*** Dataset entries ***

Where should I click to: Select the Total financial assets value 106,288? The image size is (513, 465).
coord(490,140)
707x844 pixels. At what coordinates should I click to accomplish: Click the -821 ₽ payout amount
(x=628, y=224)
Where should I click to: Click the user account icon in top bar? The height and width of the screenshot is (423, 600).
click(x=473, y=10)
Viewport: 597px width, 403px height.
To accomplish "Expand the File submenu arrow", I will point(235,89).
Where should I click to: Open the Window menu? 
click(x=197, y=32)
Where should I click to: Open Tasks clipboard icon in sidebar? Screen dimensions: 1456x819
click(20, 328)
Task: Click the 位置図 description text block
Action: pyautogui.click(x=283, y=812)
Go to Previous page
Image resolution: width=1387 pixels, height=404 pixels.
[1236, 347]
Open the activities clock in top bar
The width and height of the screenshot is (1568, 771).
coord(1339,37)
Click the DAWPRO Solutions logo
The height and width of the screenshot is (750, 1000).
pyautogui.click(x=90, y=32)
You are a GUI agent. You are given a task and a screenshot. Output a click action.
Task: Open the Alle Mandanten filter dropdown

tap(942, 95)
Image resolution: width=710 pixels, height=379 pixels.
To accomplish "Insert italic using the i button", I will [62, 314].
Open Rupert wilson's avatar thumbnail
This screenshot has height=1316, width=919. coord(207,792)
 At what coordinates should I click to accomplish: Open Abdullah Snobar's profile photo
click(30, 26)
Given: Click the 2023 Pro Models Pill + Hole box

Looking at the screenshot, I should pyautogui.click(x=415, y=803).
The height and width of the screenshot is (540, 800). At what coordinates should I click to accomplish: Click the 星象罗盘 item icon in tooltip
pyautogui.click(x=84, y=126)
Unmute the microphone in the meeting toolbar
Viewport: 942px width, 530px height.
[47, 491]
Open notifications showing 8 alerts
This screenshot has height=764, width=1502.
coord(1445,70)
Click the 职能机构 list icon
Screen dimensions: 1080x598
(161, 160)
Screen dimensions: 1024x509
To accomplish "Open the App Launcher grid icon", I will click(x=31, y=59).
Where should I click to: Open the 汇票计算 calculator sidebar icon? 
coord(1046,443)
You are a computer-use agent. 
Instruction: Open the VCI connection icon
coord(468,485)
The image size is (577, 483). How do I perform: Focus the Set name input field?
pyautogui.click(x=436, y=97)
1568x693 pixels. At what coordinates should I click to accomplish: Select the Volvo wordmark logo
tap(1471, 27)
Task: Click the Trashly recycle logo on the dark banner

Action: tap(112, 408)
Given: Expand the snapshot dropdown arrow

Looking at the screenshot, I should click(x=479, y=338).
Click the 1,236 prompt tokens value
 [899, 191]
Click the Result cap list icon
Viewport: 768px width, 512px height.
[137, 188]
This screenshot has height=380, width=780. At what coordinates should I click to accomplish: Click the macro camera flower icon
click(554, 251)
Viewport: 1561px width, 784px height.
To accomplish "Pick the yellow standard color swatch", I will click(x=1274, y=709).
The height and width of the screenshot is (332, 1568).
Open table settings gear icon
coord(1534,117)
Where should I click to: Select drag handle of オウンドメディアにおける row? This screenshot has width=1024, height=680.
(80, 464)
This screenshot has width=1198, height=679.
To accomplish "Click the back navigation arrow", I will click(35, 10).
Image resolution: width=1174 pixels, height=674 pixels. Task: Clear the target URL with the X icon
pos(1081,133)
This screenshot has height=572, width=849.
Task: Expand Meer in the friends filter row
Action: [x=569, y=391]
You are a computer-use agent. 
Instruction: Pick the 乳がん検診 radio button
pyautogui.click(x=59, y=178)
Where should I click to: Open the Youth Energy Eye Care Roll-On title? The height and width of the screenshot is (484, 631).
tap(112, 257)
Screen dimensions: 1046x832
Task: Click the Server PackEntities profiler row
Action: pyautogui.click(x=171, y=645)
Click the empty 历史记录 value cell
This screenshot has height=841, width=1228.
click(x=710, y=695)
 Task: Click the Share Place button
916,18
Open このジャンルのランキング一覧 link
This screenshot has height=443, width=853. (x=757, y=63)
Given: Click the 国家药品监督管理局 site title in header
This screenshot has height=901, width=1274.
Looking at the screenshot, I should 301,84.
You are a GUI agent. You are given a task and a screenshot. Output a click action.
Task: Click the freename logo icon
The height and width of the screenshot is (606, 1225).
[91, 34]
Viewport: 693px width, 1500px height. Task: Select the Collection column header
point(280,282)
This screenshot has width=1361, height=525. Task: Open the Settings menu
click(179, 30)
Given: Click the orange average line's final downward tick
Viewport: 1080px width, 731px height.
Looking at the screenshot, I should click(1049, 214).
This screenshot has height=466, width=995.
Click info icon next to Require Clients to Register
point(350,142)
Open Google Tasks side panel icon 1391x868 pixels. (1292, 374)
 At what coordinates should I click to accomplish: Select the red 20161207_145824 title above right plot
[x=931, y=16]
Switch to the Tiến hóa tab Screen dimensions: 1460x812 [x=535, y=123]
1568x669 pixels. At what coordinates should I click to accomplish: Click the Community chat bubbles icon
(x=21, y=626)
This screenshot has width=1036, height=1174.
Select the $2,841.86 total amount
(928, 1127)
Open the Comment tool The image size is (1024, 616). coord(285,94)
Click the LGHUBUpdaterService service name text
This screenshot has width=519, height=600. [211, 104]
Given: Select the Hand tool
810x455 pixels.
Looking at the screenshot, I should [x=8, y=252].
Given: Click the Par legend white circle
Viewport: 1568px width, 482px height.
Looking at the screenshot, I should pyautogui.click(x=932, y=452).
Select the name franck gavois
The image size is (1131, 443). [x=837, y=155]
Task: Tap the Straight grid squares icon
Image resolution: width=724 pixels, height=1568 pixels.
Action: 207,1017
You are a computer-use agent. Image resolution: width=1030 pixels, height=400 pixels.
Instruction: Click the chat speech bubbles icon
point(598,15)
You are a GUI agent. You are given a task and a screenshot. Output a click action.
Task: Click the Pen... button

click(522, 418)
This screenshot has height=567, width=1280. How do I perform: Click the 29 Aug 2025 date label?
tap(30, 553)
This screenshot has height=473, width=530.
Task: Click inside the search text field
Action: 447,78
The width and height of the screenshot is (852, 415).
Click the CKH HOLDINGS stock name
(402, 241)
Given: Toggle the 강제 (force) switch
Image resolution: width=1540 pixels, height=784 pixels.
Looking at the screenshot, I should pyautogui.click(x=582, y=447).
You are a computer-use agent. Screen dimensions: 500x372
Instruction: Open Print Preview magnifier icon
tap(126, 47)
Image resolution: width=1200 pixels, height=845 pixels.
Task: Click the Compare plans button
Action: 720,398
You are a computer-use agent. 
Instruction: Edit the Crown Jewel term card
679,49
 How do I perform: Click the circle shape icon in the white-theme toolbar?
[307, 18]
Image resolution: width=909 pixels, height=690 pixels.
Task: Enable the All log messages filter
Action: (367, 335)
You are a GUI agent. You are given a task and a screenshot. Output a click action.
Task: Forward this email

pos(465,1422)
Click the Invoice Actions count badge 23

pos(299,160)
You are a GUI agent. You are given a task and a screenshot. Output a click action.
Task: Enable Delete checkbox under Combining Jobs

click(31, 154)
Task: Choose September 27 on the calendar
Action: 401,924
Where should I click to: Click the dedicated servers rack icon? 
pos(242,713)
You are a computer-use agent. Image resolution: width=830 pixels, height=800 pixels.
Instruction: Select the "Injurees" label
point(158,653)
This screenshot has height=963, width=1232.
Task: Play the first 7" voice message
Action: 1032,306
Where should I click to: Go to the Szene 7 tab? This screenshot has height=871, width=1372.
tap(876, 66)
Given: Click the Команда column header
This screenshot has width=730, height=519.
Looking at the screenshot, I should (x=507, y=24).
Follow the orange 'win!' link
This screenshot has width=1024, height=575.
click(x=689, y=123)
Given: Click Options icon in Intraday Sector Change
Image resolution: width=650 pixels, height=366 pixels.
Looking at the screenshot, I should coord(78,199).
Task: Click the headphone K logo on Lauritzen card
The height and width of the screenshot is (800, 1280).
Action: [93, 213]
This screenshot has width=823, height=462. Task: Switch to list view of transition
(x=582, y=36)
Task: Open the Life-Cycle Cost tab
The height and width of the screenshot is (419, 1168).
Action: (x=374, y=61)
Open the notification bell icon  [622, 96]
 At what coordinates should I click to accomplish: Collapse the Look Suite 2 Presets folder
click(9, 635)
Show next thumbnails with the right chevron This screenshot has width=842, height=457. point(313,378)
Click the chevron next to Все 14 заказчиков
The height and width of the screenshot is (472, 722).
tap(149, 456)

***

> **Exercise**
All lines above that contain the word "grid" are to be copied.

> **The completed task**
To accomplish "Open the App Launcher grid icon", I will click(x=31, y=59).
Task: Tap the Straight grid squares icon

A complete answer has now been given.